Article paru dans l’Humanité , le 21 Novembre 2012
Coprésident des Économistes atterrés, Jean-Marie Harribey relève un glissement dans les raisons des agences de notation pour dégrader la note de la France. Après les déficits publics, c’est au tour de la « compétitivité » !
Comment réagissez-vous à la dégradation de la note de la France par l’agence de notation Moody’s ?

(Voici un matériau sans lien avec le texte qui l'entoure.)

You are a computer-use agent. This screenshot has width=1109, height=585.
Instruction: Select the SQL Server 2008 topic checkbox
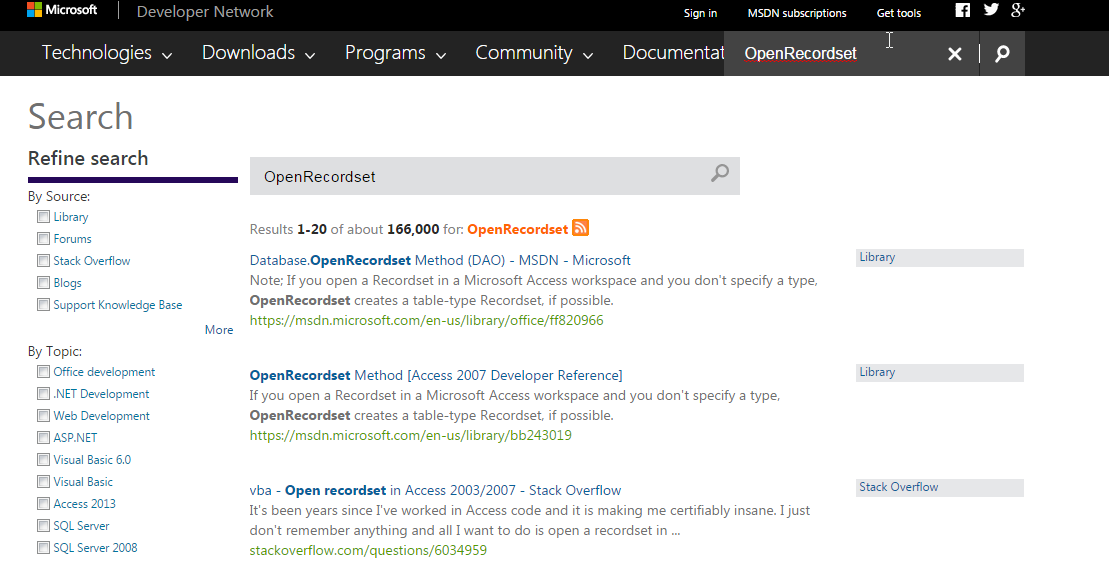click(x=44, y=548)

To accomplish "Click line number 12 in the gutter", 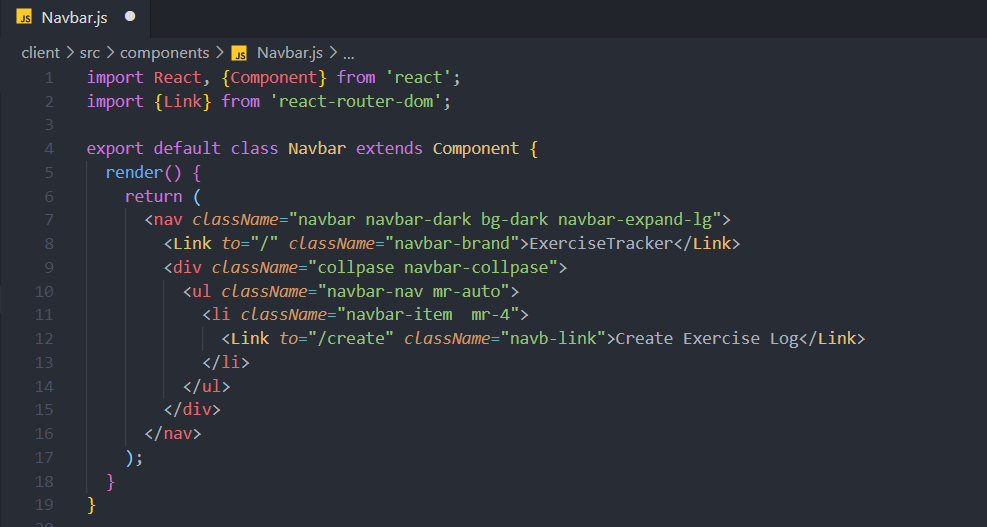I will point(44,338).
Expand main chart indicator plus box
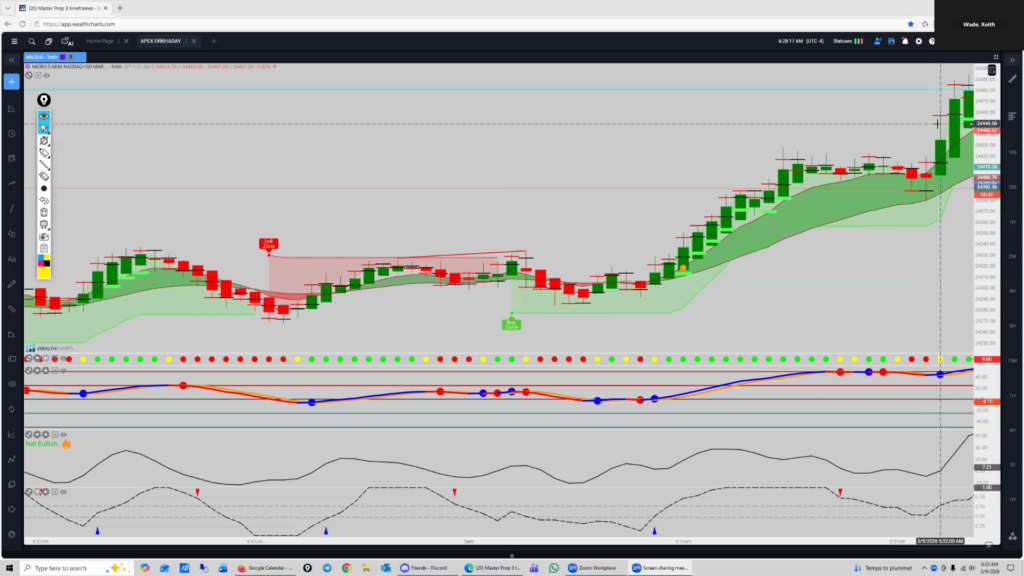 pos(38,75)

Jean-Marie Harribey. Lorsque Standard & Poor’s avait, en début d’année, dégradé pour la première fois la note de la France, il s’agissait de sanctionner l’éventuelle difficulté de l’État à honorer sa dette et à trouver de nouveaux emprunts à taux d’intérêt pas trop élevés. Or, pendant les huit mois écoulés depuis, l’État a continué d’emprunter à des taux extrêmement bas, et même à des taux jamais aussi bas dans son histoire contemporaine. Ce qui est assez amusant, si je peux dire, c’est de constater que Moody’s ne justifie pas sa dégradation par cette difficulté sur les taux d’intérêt des emprunts, mais que l’agence de notation généralise à présent le raisonnement : ce n’est plus seulement l’État qui serait en difficulté, mais ce serait l’ensemble de l’économie souffrant d’une compétitivité insuffisante. Une compétitivité insuffisante qui serait due à un coût du travail trop élevé, à une flexibilité du marché du travail jamais assez grande, et tout ça empêchant de conquérir les marchés extérieurs… La boucle est bouclée : on justifie l’austérité par les difficultés des budgets publics, et maintenant, on élargit à la situation économique française prise dans son ensemble… Il y a une progression tout à fait intéressante à relever.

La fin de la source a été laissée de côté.